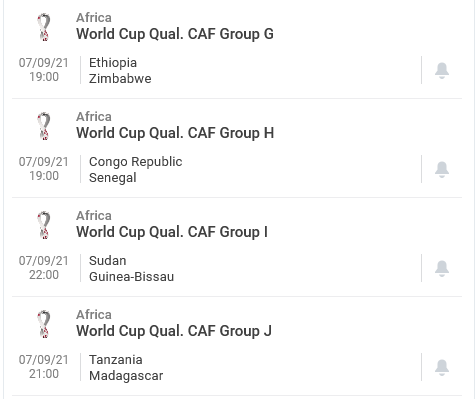Open World Cup Qual. CAF Group J league

[x=174, y=331]
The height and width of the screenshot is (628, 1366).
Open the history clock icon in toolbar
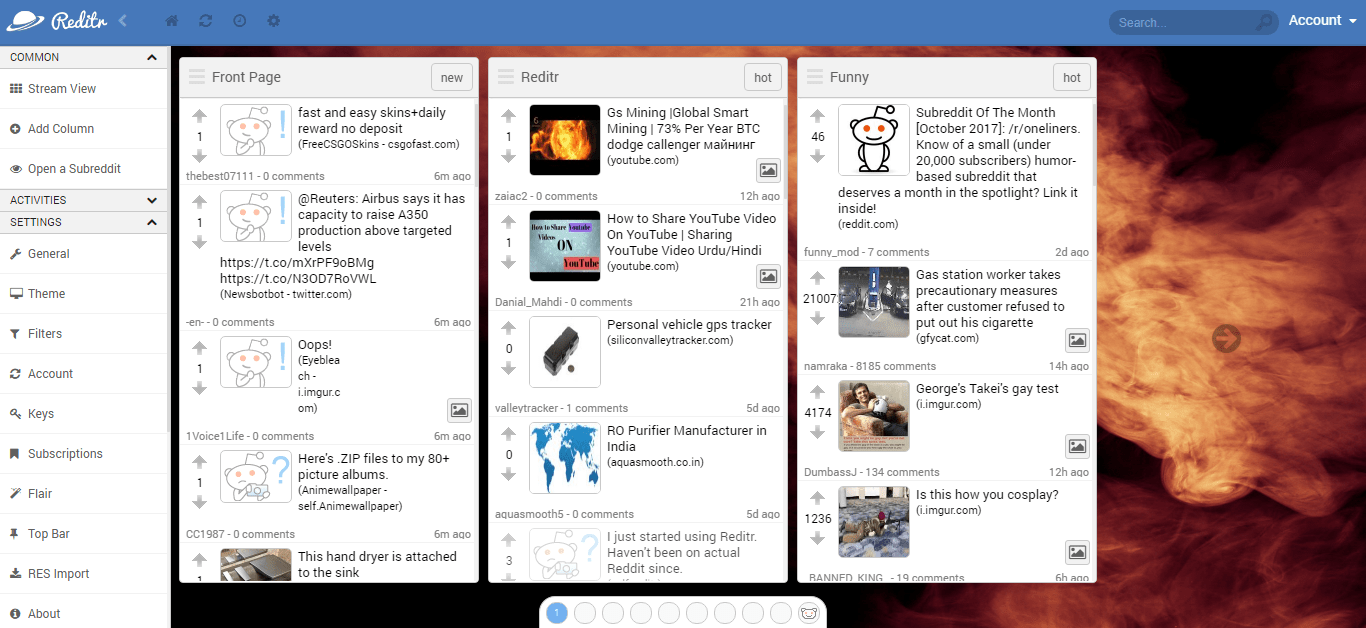(240, 20)
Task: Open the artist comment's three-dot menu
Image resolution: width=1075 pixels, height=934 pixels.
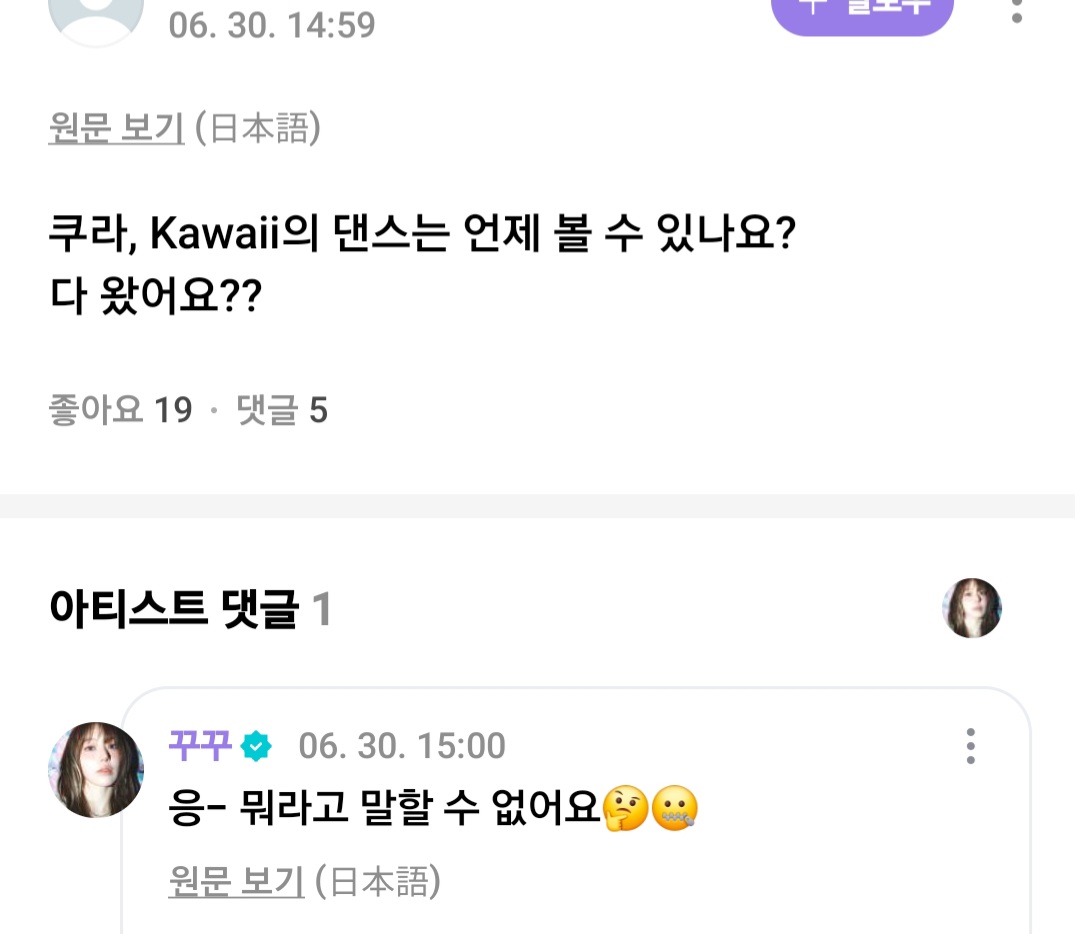Action: [x=970, y=746]
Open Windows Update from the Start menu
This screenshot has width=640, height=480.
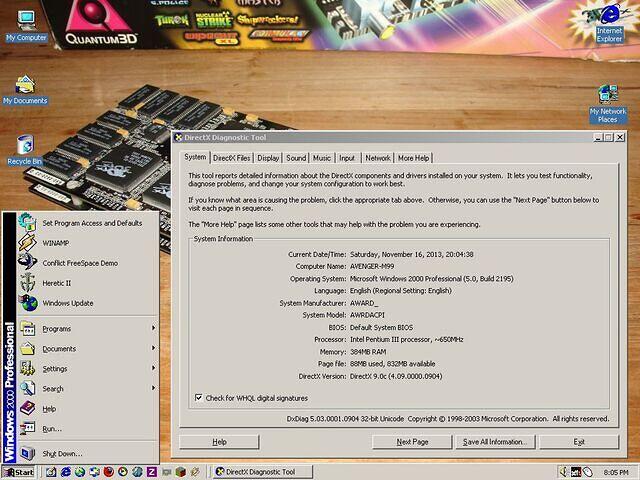coord(67,303)
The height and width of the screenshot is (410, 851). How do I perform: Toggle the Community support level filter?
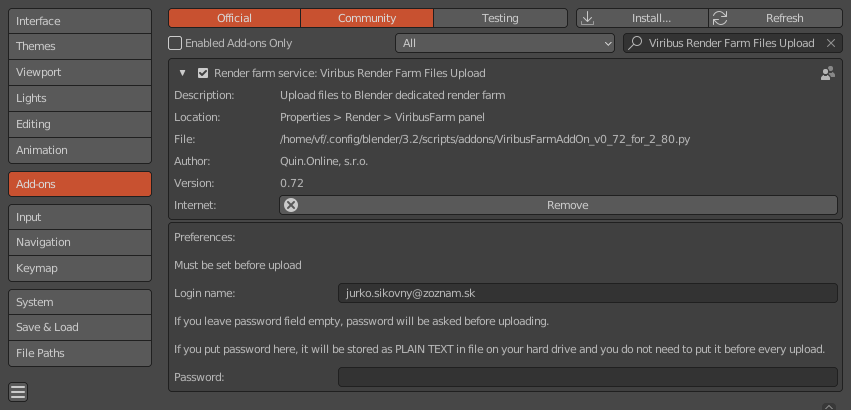click(x=367, y=18)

Work task: Report every line above that has the string "menu" in it.

Solution for this task:
Task: Open the artist comment's three-dot menu
Open Windows Update from the Start menu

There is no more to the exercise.